Following the YAML and the setup code chunk is a boiler plate template introducing how R Markdown works. This should all be deleted before submitting any documents.
Question 1: Create a new R Markdown document with the appropriate YAML and setup. Use a single # to create a header titled Question 1. Then, for each of the code chunks below, copy them into your R Markdown document and adjust the individual figure settings so that the graphics look nice on the page when full screen (do not change the figures themselves)
library(ggplot2)
library(gridExtra)
## Plot 1
ggplot(mpg, aes(cty, hwy, color = drv)) +
geom_point() +
facet_grid(rows = vars(class))
## Plot 2
ggplot(mpg, aes(trans)) +
geom_bar()
## Plot 3
p1 <- ggplot(mtcars, aes(mpg)) +
geom_histogram(color = "black", fill = "gray80", bins = 8)
p2 <- ggplot(mtcars, aes(disp)) +
geom_histogram(color = "black", fill = "gray80", bins = 8)
p3 <- ggplot(mtcars, aes(qsec)) +
geom_histogram(color = "black", fill = "gray80", bins = 8)

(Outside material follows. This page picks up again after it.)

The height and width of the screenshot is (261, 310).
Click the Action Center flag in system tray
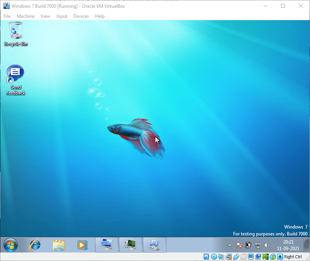pos(239,245)
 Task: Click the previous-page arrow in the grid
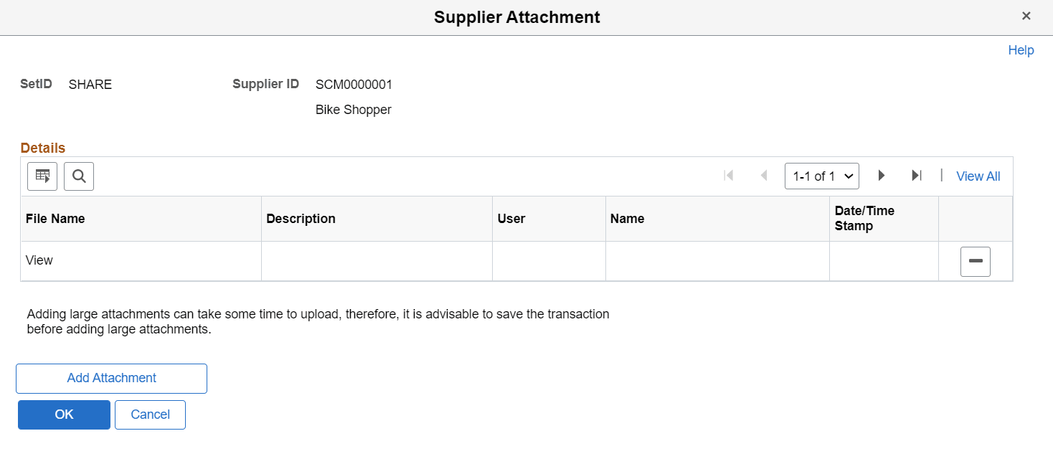[763, 175]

p4 <- ggplot(mtcars, aes(wt)) +
geom_histogram(color = "black", fill = "gray80", bins = 8)
grid.arrange(p1, p2, p3, p4, nrow = 1)
Next, we have a number of formatting options that will render the text in markdown:
summary()Finally, R Markdown allows us to type ordinary text outside of code chunks, creating a streamlined way to integrate written text into the same document as your code and output.

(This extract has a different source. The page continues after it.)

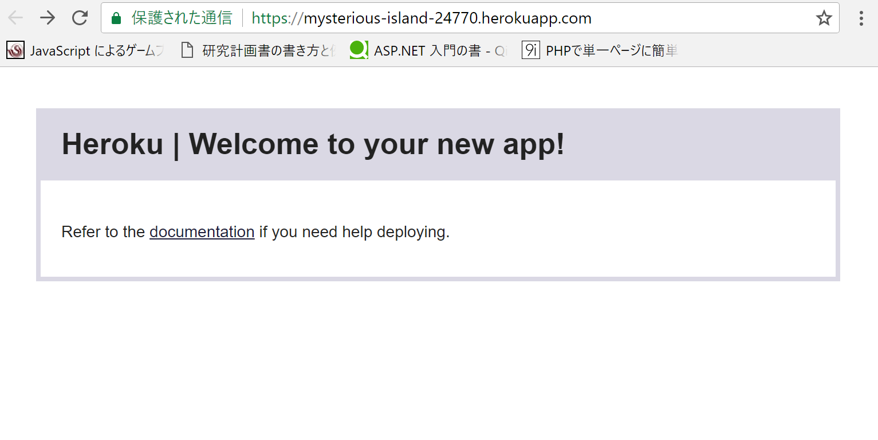878x440 pixels.
Task: Open the JavaScript によるゲーム bookmark
Action: [x=86, y=50]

Question 2: Create a header with a single # (you will do this for all questions) titled Question 2. Then doing the following:
Most likely you will have seen and used R (and R Markdown) previously. In this section, we will briefly review some of the key aspects of R and how it is used as a computing environment. All of the code in this section can be placed in a code chunk and run or, alternatively, copied directly into the console. I encourage you to run and try the code using either method, but it does not (and should not) be included with the assignment for submission.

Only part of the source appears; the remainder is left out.